I'm back in the saddle this morning after spending a week traveling the Canadian Rockies with two of our grandchildren. Surprisingly, the stock market didn't crash, as it so often does when I'm away on vacation.
As we review this 2012 "correction," it has certainly been less painful than that of 2010 and 2011. It hasn't done a lot yet to make the public investor feel that much better, but we are a stone's throw to that old high of last April. During my week of absence, we have seen some different patterns starting to evolve, as last week saw the much beleaguered Energy, Industrial and Technology stocks rally and the defensive and consumer stocks underperform. But one week doesn't make a trend, and the good news is that the fuel for this market is still very prevalent, and if anything, is still growing.

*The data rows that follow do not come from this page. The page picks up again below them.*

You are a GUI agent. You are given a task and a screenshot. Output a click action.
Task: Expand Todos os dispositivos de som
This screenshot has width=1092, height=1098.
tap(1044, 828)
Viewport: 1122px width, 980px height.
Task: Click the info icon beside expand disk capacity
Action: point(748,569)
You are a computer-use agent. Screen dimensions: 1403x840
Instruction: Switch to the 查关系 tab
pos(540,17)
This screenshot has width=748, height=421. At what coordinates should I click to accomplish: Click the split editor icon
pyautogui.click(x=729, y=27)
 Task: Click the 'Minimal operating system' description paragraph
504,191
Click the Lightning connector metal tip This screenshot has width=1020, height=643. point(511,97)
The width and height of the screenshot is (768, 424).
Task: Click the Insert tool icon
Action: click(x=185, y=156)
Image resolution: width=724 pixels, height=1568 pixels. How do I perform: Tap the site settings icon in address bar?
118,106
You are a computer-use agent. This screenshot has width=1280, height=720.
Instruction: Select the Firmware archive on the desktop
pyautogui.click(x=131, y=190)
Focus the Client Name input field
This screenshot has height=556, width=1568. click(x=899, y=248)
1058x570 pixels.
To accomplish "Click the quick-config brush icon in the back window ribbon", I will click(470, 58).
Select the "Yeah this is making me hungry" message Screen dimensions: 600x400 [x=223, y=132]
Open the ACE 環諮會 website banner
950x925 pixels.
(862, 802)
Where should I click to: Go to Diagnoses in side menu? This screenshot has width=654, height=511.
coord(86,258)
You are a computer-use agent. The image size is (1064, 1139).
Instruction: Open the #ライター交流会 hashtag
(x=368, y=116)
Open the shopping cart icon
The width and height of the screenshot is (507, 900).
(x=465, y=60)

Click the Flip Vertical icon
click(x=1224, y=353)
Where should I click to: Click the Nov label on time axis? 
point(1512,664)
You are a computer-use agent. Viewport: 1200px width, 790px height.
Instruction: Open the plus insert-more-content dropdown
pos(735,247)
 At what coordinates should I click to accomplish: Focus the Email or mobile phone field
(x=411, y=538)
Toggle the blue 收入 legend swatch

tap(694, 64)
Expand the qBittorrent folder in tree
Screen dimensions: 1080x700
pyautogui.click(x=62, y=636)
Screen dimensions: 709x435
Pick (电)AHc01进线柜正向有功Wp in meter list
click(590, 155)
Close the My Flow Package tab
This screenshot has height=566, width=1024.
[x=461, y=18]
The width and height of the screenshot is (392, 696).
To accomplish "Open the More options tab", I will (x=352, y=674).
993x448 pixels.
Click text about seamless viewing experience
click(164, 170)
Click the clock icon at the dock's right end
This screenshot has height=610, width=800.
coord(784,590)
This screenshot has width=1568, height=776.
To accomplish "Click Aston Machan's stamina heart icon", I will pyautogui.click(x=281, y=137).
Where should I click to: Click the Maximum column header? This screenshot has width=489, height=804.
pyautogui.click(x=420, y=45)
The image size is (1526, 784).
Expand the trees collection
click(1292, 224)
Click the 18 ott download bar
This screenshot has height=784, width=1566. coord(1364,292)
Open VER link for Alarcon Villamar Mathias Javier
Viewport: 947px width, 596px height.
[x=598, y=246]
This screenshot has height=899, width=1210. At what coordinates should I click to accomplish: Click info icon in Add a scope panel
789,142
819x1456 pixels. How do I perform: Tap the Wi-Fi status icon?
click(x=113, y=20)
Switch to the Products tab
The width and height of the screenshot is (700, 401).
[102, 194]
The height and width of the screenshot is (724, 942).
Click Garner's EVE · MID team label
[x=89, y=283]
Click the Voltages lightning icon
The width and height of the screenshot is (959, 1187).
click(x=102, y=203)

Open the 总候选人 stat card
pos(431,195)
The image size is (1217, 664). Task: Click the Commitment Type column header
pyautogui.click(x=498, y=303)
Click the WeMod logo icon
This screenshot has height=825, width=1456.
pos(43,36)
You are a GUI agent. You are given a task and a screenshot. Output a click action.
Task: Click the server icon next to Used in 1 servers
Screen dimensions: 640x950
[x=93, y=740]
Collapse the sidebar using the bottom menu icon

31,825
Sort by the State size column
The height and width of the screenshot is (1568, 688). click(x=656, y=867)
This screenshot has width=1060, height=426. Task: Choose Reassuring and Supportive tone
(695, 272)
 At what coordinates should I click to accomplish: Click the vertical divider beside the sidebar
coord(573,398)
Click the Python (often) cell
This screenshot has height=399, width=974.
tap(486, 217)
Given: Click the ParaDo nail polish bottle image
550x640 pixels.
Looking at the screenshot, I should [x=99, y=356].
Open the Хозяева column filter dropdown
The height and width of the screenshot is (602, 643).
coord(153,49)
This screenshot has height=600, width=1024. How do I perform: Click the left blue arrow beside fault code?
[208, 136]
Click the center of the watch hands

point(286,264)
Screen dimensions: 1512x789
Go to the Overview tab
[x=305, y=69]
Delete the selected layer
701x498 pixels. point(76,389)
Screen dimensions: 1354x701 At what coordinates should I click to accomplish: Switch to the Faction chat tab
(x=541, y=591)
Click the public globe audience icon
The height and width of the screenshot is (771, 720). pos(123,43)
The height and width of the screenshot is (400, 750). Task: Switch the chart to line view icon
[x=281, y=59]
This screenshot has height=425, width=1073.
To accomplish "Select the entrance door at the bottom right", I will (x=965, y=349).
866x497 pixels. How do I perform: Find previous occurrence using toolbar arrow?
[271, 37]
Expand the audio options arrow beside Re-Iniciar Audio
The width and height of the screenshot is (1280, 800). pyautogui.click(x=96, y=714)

Please remember our often stated comment: "Bull markets don't end until the Fed wants them to." And today, higher stock prices are still being craved. You can see from our Monetary Composite gauge below how powerful monetary liquidity is still. You can also see that today the Fed is still in the emergency mode and stocks simply DON'T go down when the monetary liquidity is as powerful a stimulus as it is now.
With that said, the election is getting closer and closer, and we'll continue to watch the developments in that area, but only with our peripheral vision. Our focus, instead, will remain on our quantitative Asset Allocation Model that helps us picture tomorrow's headlines today.